Author/Authors :
CieVlak, Anna Laboratory of Molecular Pharmacology - CHU de Quebec Research Centre and the Faculty of Pharmacy, Laval University, Quebec, Canada , Trottier, Jocelyn Laboratory of Molecular Pharmacology - CHU de Quebec Research Centre and the Faculty of Pharmacy, Laval University, Quebec, Canada , Verreault, Mélanie Laboratory of Molecular Pharmacology - CHU de Quebec Research Centre and the Faculty of Pharmacy, Laval University, Quebec, Canada , Milkiewicz, Piotr Liver and Internal Medicine - Medical University of Warsaw, Poland , Vohl, Marie-Claude Institute of Nutrition and Functional Foods (INAF) and CHU de Quebec Research Centre, Laval University, Qu ´ ebec, QC, Canada ´ , Barbier, Olivier Laboratory of Molecular Pharmacology - CHU de Quebec Research Centre and the Faculty of Pharmacy, Laval University, Quebec, Canada
Abstract :
Cholestasis is characterized by the accumulation of toxic bile acids (BAs) in liver cells.

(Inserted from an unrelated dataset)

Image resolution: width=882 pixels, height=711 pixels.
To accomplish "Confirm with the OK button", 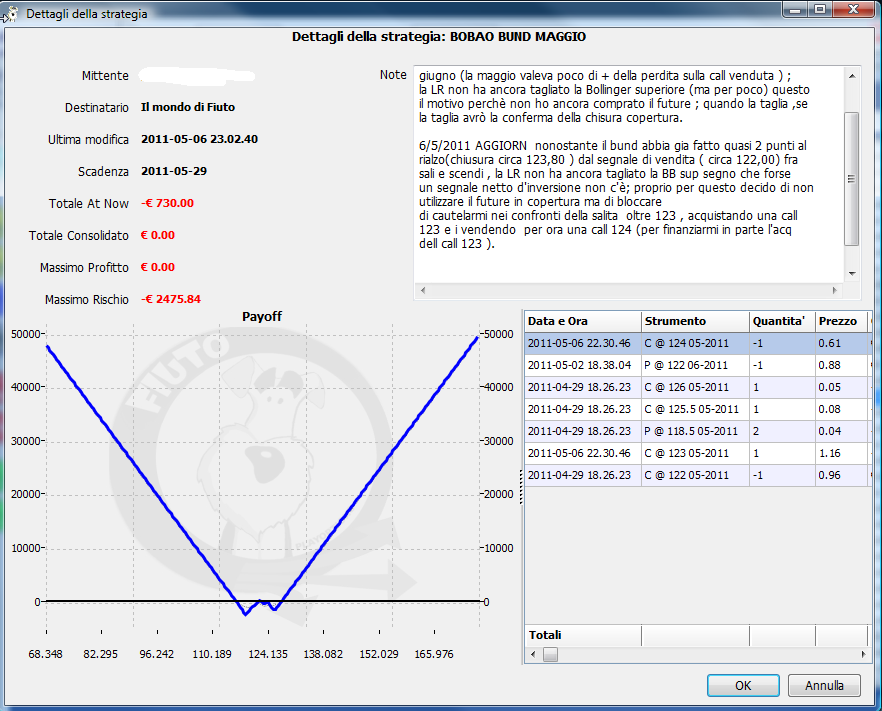I will [x=743, y=685].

The present study aimed to evaluate the effects of n-3 polyunsaturated fatty acids (n-3 PUFAs), such as docosahexaenoic (DHA) and eicosapentaenoic (EPA) acids, on BA homeostasis and toxicity in human cell models. The effects of EPA and/or DHA on the expression of genes involved in the maintenance of BA homeostasis were analyzed in human hepatoma (HepG2) and colon carcinoma (Caco-2) cells, as well as in primary culture of human intestinal (InEpC) and renal (RPTEC) cells. Extracellular BA species were quantified in culture media using LC-MS/MS. BA-induced toxicity was evaluated using caspase-3 and flow cytometry assays. Gene expression analyses of HepG2 cells reveal that n-3 PUFAs reduce the expression of genes involved in BA synthesis (CYP7A1, CYP27A1) and uptake (NTCP), while activating genes encoding metabolic enzymes (SULT2A1) and excretion transporters (MRP2, MRP3). N-3 PUFAs also generate a less toxic BA pool and prevent the BA-dependent activation of apoptosis in HepG2 cells. Conclusion. The present study reveals that n-3 PUFAs stimulate BA detoxification.